🔢 Not computing the node features in HungaryCPDataLoader
Was going through the methods present in the HungaryCPDataLoader during the dataset abstraction task and noticed the following in the _get_targets_and_features method
Our Version
def _get_targets_and_features(self):
stacked_target = np.array(self._dataset["FX"])
self._all_targets = np.array(
[stacked_target[i, :].T for i in range(stacked_target.shape[0])]
)
But inside the PyTorch Geometric Temporal version they are computing the features list
PyG-T Version
def _get_targets_and_features(self):
stacked_target = np.array(self._dataset["FX"])
self.features = [
stacked_target[i : i + self.lags, :].T
for i in range(stacked_target.shape[0] - self.lags)
]
self.targets = [
stacked_target[i + self.lags, :].T
for i in range(stacked_target.shape[0] - self.lags)
]
Need to confirm why we omitted this computation in our dataloader and add it back in if necessary.
Montevideo Bus
Something similar was also noticed in MontevideoBusDataLoader, where we are only calculating the target and not the features. We were also not considering the lags while calculating the target.
Our Version
def _get_targets(self, target_var: str = "y"):
targets = []
for node in self._dataset["nodes"]:
y = node.get(target_var)
targets.append(np.array(y))
stacked_targets = np.stack(targets).T
standardized_targets = (
stacked_targets - np.mean(stacked_targets, axis=0)
) / np.std(stacked_targets, axis=0)
self._all_targets = np.array([
standardized_targets[i, :].T
for i in range(len(standardized_targets))
])
PyG-T version
def _get_features(self, feature_vars: List[str] = ["y"]):
features = []
for node in self._dataset["nodes"]:
X = node.get("X")
for feature_var in feature_vars:
features.append(np.array(X.get(feature_var)))
stacked_features = np.stack(features).T
standardized_features = (
stacked_features - np.mean(stacked_features, axis=0)
) / np.std(stacked_features, axis=0)
self.features = [
standardized_features[i : i + self.lags, :].T
for i in range(len(standardized_features) - self.lags)
]
def _get_targets(self, target_var: str = "y"):
targets = []
for node in self._dataset["nodes"]:
y = node.get(target_var)
targets.append(np.array(y))
stacked_targets = np.stack(targets).T
standardized_targets = (
stacked_targets - np.mean(stacked_targets, axis=0)

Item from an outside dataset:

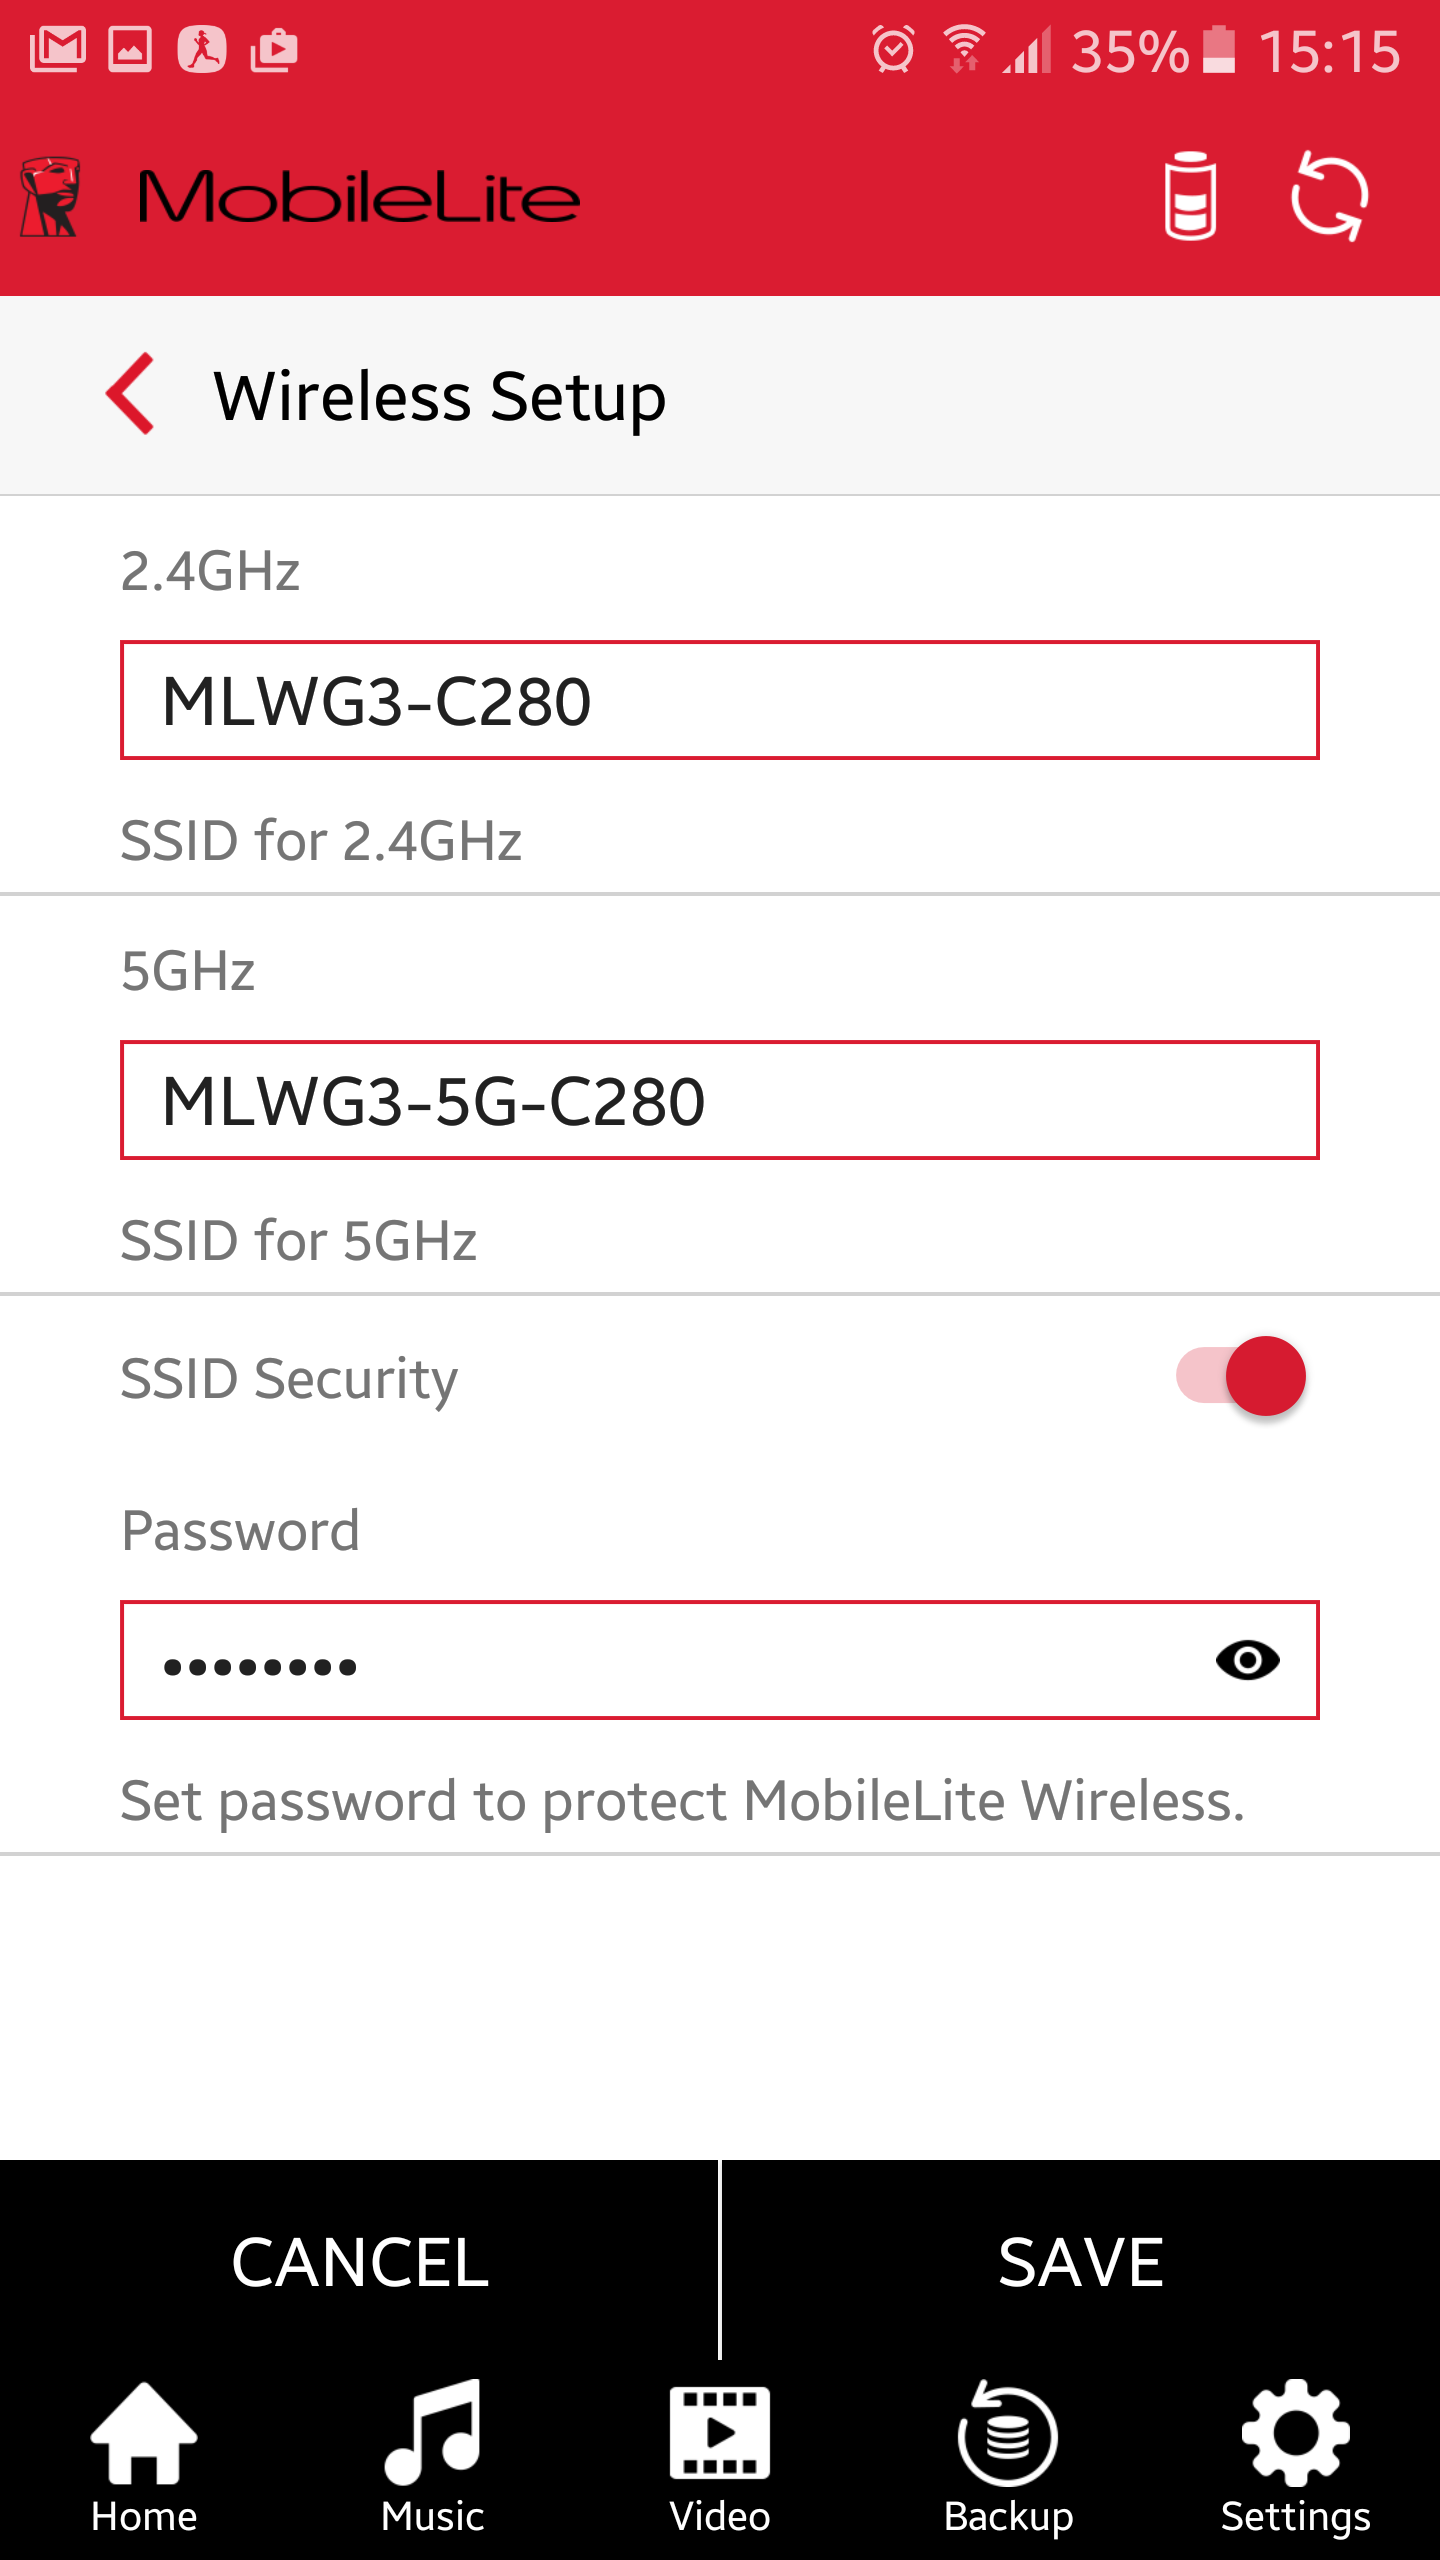1440x2560 pixels.
Task: Tap the battery status icon
Action: click(1190, 196)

) / np.std(stacked_targets, axis=0)
self.targets = [
standardized_targets[i + self.lags, :].T
for i in range(len(standardized_targets) - self.lags)
]
For the new dataloader that is being implemented #85 , I will be following the PyG-T version unless our previous version is a better choice.
PedalMe
Something similar was also noticed for PedalMe dataset in our version.
WikiMath
Noticed that there is a difference in our version when calculating the standardized_target array. We are also not using the lags parameter when calculating self._all_targets. We are also omitting the calculation of self._all_features
PyG-T Version
def _get_targets_and_features(self):
targets = []
for time in range(self._dataset["time_periods"]):
targets.append(np.array(self._dataset[str(time)]["y"]))
stacked_target = np.stack(targets)
standardized_target = (
stacked_target - np.mean(stacked_target, axis=0)
) / np.std(stacked_target, axis=0)
self.features = [
standardized_target[i : i + self.lags, :].T
for i in range(len(targets) - self.lags)
]
self.targets = [
standardized_target[i + self.lags, :].T
for i in range(len(targets) - self.lags)
]
Our Version
def _set_targets(self):
r"""Calculates and sets the target attributes"""
targets = []
for time in range(self.gdata["total_timestamps"]):
targets.append(np.array(self._dataset[str(time)]["y"]))
stacked_target = np.stack(targets)
standardized_target = (stacked_target - np.mean(stacked_target, axis=0)) / (
np.std(stacked_target, axis=0) + 10**-10
)
breakpoint()
self._all_targets = np.array(
[standardized_target[i, :].T for i in range(len(targets))]
)